Anyway, the message of the scientists to those who may have been
enticed by government press releases to get in the jatropha
bandwagon is for them to review the numbers. In fact, even
government should perhaps review their numbers too and not get
carried away by the fad-like enthusiasm for the plant. According to
the New York Times, "farmers in India are already expressing
frustration that after being encouraged to plant huge swaths of the
bush they have found no buyers for the seeds."

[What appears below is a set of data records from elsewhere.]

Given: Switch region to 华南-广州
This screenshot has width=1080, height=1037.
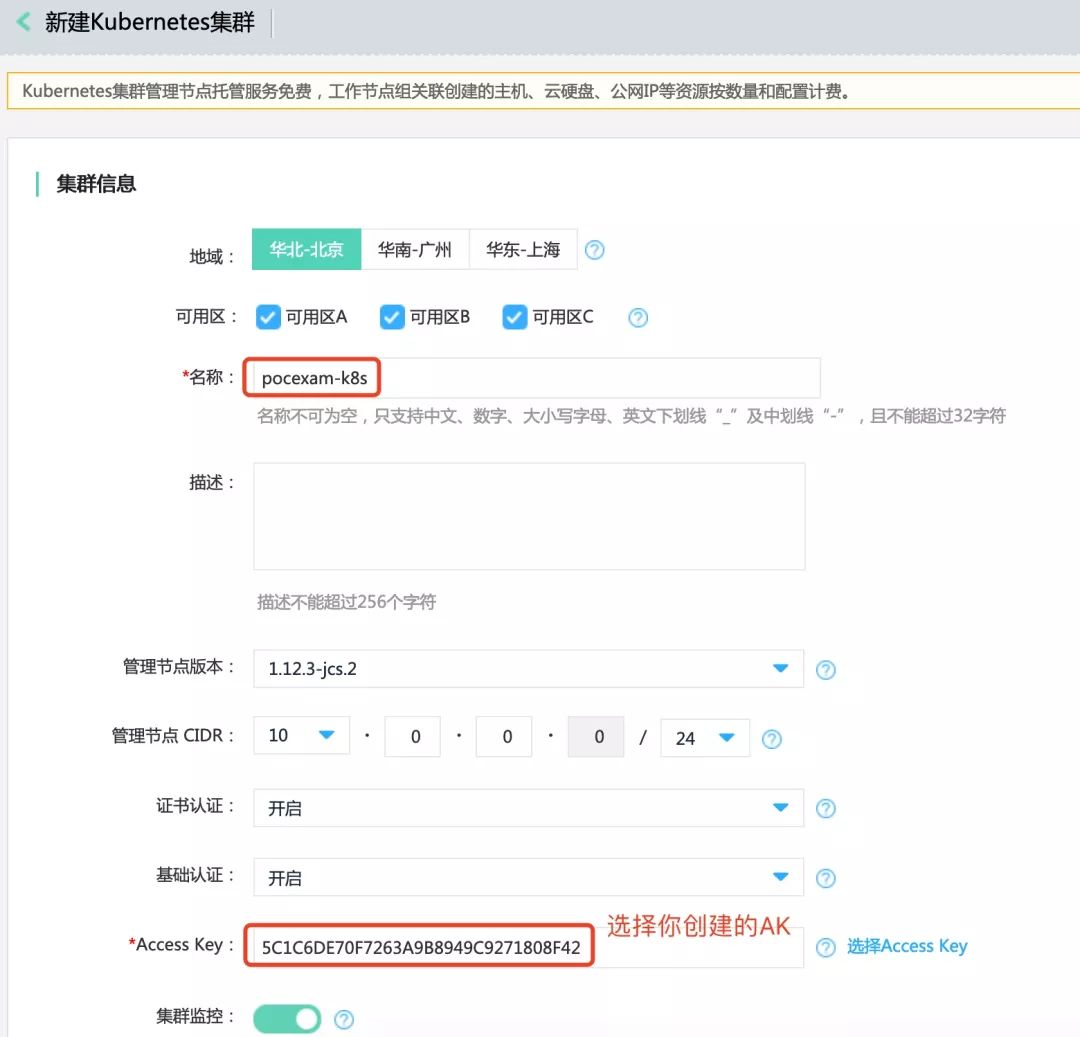Looking at the screenshot, I should coord(414,249).
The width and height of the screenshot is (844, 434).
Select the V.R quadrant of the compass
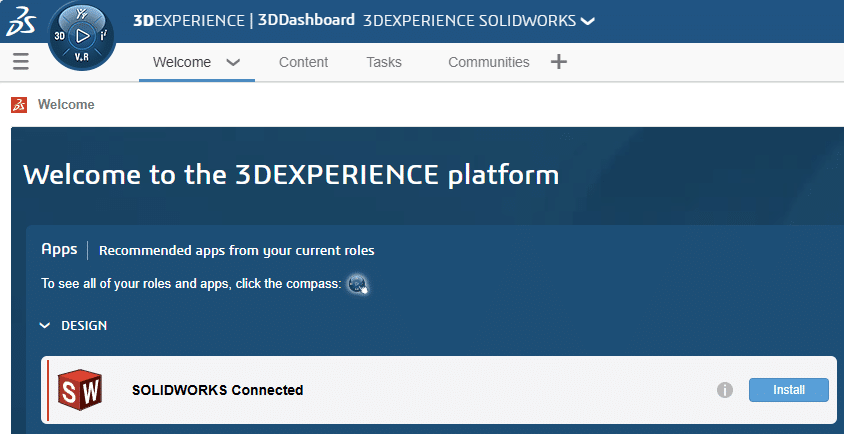[x=83, y=59]
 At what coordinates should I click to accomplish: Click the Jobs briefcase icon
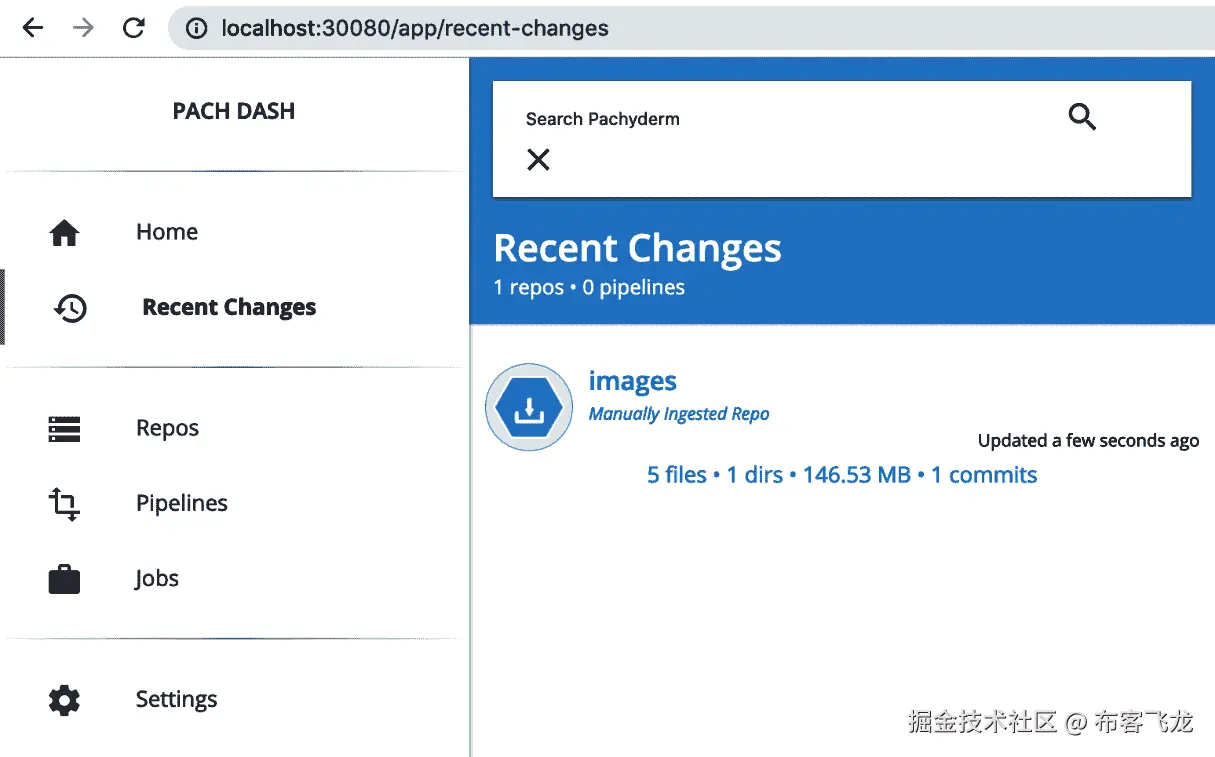click(x=64, y=580)
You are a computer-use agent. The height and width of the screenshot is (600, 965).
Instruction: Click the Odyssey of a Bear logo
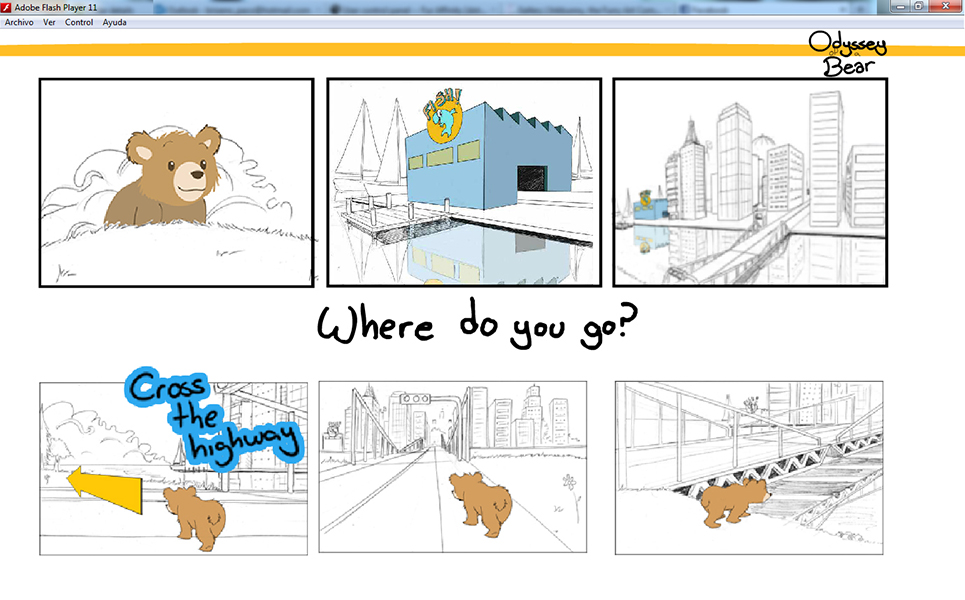click(x=848, y=54)
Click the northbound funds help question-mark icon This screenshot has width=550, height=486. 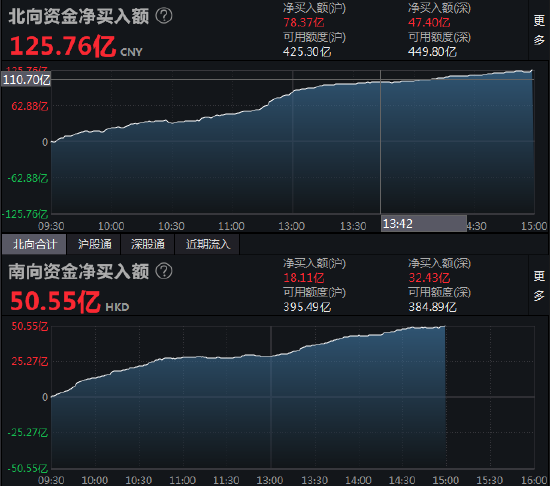(164, 16)
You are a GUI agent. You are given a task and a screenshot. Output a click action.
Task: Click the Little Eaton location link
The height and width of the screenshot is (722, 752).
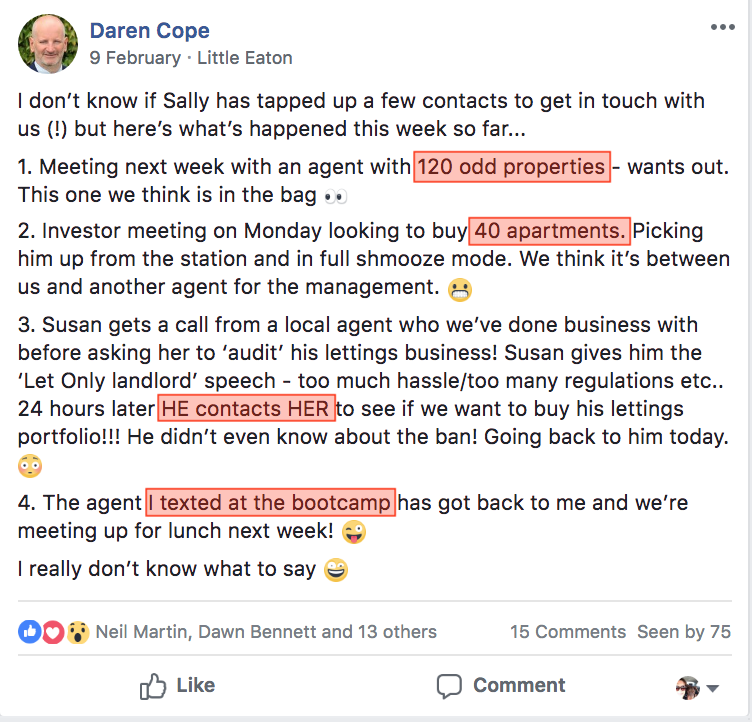tap(245, 58)
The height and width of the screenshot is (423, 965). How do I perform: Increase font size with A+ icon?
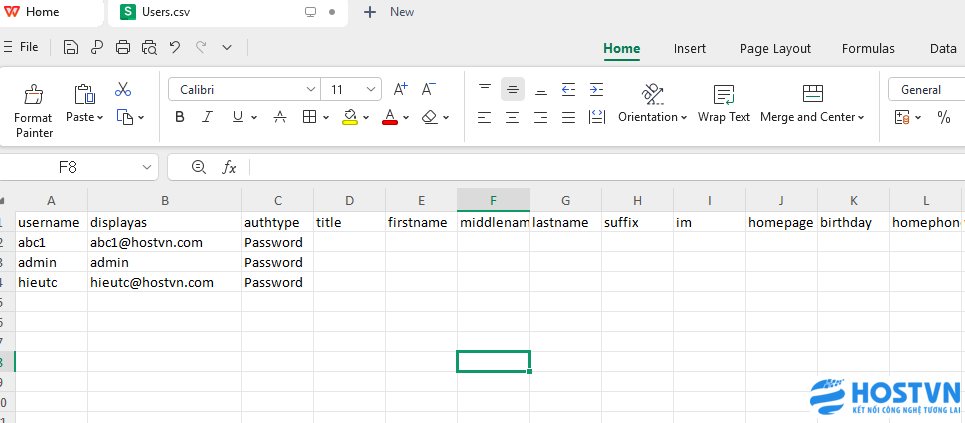point(400,89)
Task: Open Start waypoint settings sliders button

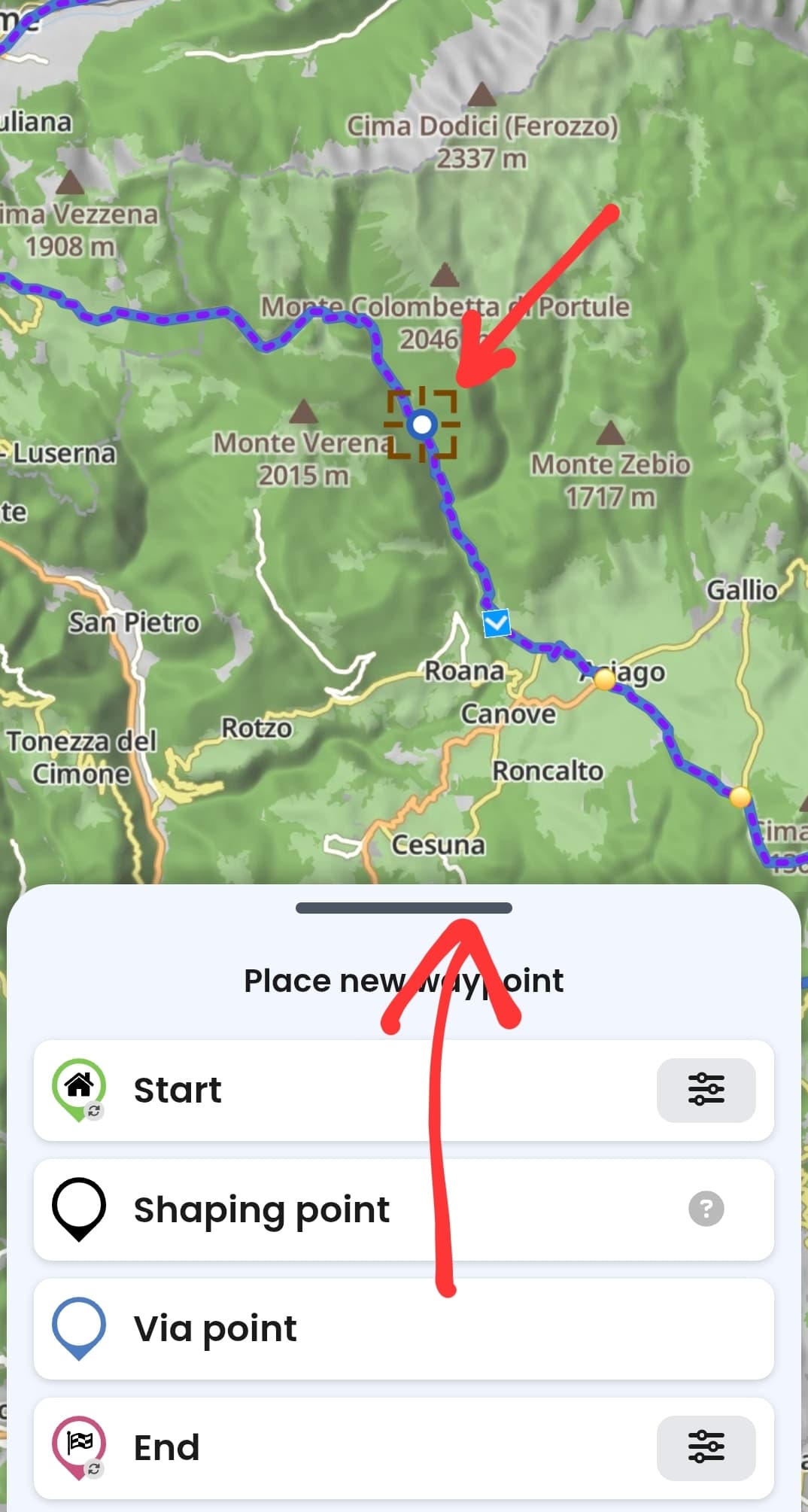Action: pyautogui.click(x=706, y=1090)
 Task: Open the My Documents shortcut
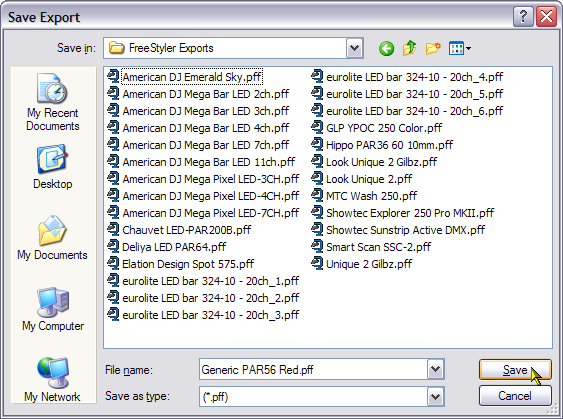pyautogui.click(x=52, y=238)
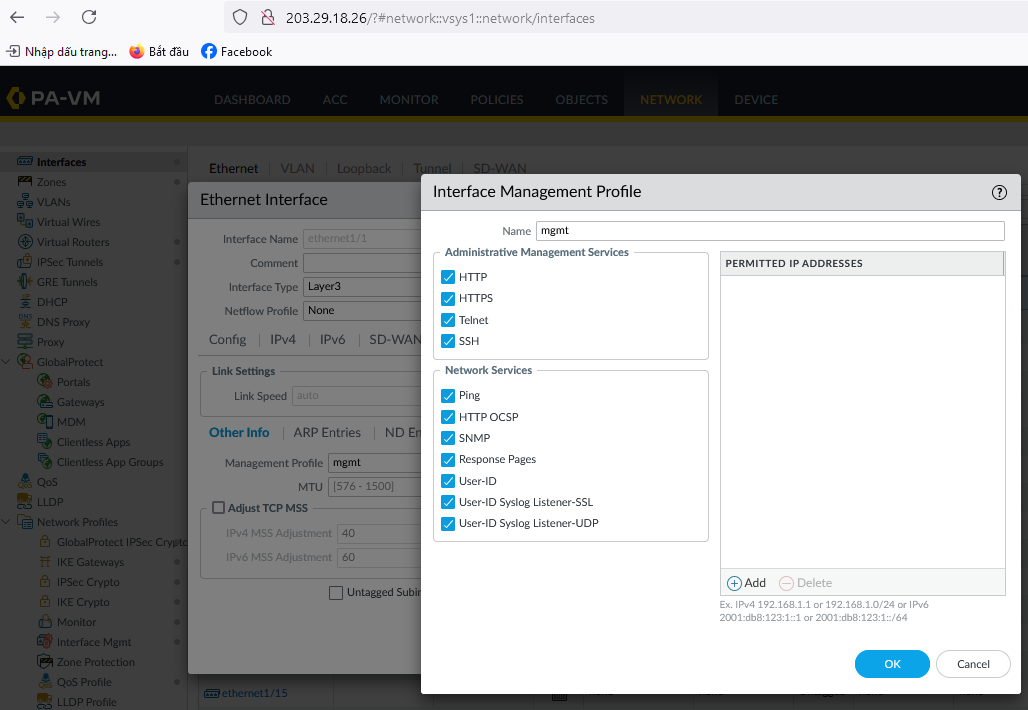1028x710 pixels.
Task: Edit the profile Name input field
Action: (769, 231)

While it is right to invest some money in finding out more about the
plant, it is another thing altogether to throw money into it as if it is a
proven thing. As it is, government is ready to invest billions of pesos
in setting up plantations and processing plants probably without
realizing that the promise of jatropha is still to be proven anywhere
in the world. The folks at PNOC Alternative Fuels Corp. should crunch
their numbers well and proceed only with their eyes fully open to the
possibility that jatropha may not live up to the hype.